## Exercise requirements
Copy exactly the lines of the data below that run from the line holding "This screenshot has height=360, width=480." through the line holding "Given: Open the Building", both ends included.

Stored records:
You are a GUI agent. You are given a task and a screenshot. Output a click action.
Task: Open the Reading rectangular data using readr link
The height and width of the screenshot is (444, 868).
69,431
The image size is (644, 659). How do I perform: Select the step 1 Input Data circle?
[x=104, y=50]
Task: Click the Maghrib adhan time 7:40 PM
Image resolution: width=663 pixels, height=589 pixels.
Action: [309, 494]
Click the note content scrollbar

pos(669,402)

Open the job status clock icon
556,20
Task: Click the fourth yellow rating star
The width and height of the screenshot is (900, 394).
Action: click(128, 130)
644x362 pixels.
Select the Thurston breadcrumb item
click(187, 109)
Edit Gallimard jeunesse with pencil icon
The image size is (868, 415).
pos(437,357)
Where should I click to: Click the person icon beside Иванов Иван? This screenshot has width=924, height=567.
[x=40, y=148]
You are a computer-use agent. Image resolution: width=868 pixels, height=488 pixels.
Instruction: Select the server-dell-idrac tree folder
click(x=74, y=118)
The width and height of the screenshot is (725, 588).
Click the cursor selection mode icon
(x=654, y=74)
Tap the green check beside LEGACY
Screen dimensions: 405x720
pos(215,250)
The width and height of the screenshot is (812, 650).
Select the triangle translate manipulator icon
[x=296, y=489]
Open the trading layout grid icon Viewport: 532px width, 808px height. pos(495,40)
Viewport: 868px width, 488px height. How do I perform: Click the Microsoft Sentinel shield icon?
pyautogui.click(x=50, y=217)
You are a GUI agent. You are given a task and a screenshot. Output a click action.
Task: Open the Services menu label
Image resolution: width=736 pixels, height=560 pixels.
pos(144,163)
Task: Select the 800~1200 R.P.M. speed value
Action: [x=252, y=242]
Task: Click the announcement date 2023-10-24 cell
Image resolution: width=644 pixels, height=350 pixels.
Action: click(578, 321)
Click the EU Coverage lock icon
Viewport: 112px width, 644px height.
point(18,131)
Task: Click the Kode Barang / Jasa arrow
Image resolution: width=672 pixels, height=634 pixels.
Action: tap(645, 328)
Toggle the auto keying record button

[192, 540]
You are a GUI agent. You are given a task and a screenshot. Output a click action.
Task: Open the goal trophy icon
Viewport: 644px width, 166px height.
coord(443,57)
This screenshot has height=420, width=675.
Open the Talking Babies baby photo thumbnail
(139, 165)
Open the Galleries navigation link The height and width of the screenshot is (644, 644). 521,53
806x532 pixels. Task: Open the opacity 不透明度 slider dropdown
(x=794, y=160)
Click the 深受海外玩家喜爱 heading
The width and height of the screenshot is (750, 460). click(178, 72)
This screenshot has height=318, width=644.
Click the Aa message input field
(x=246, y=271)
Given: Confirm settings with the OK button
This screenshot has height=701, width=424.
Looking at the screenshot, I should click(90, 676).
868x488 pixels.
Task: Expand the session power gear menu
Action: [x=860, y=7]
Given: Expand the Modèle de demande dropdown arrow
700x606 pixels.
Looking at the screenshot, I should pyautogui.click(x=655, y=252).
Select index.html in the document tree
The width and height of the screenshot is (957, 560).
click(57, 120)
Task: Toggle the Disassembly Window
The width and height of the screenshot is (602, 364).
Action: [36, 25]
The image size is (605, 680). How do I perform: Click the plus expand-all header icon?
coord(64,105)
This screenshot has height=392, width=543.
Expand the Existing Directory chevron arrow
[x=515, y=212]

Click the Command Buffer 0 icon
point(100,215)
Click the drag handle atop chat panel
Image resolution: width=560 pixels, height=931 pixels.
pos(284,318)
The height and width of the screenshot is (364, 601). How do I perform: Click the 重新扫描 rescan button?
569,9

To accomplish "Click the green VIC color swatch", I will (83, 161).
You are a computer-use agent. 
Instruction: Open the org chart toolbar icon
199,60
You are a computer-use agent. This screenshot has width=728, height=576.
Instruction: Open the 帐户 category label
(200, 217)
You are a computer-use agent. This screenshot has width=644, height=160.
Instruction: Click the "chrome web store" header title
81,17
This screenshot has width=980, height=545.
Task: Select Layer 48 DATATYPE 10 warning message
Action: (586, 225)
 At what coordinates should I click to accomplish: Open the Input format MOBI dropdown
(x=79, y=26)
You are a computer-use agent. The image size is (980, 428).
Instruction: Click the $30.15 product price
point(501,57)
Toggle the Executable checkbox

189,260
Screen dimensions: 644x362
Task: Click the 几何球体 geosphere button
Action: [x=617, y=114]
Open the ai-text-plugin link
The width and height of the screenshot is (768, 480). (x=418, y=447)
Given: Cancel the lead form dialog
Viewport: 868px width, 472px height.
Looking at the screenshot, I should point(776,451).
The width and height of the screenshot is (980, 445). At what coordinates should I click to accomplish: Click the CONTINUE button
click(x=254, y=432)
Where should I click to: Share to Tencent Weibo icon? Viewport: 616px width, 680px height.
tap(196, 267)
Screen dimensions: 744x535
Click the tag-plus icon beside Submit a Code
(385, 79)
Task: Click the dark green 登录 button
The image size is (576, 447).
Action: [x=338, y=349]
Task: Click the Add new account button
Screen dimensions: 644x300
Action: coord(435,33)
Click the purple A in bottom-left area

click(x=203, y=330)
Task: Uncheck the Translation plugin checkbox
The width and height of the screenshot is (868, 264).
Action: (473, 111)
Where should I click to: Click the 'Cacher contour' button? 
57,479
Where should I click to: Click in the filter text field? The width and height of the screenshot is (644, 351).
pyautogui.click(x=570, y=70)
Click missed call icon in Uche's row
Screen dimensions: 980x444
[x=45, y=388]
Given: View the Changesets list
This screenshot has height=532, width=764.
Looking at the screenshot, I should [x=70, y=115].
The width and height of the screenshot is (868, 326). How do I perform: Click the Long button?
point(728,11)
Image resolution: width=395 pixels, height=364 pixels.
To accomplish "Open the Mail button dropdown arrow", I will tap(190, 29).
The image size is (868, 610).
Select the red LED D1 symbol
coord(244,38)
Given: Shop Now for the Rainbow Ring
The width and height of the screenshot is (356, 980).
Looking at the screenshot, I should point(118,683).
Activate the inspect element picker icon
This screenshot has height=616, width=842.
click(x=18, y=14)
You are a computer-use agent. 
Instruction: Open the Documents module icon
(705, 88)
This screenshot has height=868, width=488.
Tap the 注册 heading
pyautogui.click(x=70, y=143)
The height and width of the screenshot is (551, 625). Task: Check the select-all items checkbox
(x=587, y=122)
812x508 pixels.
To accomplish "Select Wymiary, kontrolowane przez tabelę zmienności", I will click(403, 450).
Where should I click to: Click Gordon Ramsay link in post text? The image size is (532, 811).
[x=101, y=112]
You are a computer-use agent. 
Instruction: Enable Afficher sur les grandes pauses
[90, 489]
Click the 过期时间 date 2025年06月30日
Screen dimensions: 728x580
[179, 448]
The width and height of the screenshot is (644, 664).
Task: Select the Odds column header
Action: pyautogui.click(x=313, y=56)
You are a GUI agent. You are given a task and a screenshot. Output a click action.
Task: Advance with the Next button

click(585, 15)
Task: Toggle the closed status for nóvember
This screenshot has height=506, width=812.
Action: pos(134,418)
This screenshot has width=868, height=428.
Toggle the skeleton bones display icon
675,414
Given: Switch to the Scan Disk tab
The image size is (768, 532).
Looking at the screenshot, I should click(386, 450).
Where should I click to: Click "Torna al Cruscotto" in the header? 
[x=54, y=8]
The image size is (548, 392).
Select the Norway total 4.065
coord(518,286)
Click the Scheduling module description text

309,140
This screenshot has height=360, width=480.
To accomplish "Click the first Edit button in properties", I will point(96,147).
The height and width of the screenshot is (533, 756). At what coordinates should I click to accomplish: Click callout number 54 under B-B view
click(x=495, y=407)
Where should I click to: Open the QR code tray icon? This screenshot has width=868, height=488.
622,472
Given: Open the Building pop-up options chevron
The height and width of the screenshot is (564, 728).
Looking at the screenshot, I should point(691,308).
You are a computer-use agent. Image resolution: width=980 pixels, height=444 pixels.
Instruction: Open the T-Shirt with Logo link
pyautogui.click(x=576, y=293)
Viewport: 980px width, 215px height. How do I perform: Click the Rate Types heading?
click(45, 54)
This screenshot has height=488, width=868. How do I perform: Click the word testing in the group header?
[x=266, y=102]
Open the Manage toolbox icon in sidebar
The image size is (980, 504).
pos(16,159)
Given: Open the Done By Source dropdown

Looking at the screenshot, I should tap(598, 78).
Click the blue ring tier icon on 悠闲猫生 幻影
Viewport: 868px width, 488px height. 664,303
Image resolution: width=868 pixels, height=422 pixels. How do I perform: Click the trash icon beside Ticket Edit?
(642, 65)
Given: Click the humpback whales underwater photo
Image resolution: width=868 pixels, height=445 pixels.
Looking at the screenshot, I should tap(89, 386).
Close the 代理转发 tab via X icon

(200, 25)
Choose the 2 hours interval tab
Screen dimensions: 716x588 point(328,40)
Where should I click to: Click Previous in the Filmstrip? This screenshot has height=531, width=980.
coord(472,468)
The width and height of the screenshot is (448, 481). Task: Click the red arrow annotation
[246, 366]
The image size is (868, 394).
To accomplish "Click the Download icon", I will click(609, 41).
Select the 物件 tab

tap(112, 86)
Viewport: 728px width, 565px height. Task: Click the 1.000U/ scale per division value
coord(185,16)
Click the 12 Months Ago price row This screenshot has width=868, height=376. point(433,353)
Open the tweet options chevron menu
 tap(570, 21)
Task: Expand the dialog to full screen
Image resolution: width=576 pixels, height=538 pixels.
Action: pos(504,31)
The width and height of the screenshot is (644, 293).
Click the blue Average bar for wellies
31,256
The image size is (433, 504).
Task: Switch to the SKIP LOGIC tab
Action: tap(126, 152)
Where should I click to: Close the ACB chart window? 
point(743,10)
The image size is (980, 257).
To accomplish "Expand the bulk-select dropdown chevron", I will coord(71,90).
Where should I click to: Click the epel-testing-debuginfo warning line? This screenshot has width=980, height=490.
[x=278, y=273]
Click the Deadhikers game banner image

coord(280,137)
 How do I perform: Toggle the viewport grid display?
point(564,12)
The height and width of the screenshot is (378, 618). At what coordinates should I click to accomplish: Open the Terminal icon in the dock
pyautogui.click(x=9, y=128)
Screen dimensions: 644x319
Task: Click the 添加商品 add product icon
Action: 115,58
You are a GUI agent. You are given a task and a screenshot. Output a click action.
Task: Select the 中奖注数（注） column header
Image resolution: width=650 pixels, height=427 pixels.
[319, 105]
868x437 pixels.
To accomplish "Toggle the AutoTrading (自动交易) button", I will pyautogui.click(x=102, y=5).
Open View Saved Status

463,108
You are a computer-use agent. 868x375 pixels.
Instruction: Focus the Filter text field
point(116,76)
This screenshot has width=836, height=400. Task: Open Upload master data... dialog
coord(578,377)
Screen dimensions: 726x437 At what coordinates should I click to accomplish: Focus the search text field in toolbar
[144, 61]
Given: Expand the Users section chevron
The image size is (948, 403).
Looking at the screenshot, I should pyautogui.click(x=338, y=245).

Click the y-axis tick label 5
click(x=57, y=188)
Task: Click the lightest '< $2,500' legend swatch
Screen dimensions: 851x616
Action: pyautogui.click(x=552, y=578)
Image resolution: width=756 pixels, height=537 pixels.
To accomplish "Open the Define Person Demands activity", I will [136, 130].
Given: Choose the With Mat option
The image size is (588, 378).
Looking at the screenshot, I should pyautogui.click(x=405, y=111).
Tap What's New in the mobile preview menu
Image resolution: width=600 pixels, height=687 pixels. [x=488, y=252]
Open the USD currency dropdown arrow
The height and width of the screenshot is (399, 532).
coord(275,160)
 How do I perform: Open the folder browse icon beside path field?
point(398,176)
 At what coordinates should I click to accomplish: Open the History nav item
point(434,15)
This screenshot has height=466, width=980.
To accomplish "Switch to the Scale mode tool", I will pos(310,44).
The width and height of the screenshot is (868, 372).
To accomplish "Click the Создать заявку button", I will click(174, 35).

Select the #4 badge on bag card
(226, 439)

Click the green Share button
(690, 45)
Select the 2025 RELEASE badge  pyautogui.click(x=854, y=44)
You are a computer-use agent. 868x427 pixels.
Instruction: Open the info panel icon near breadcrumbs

## The completed task
This screenshot has height=360, width=480.
To accomplish "Click the first Edit button in properties", I will point(96,147).
The height and width of the screenshot is (533, 756). At what coordinates should I click to accomplish: Click callout number 54 under B-B view
click(x=495, y=407)
Where should I click to: Open the QR code tray icon? This screenshot has width=868, height=488.
622,472
Given: Open the Building pop-up options chevron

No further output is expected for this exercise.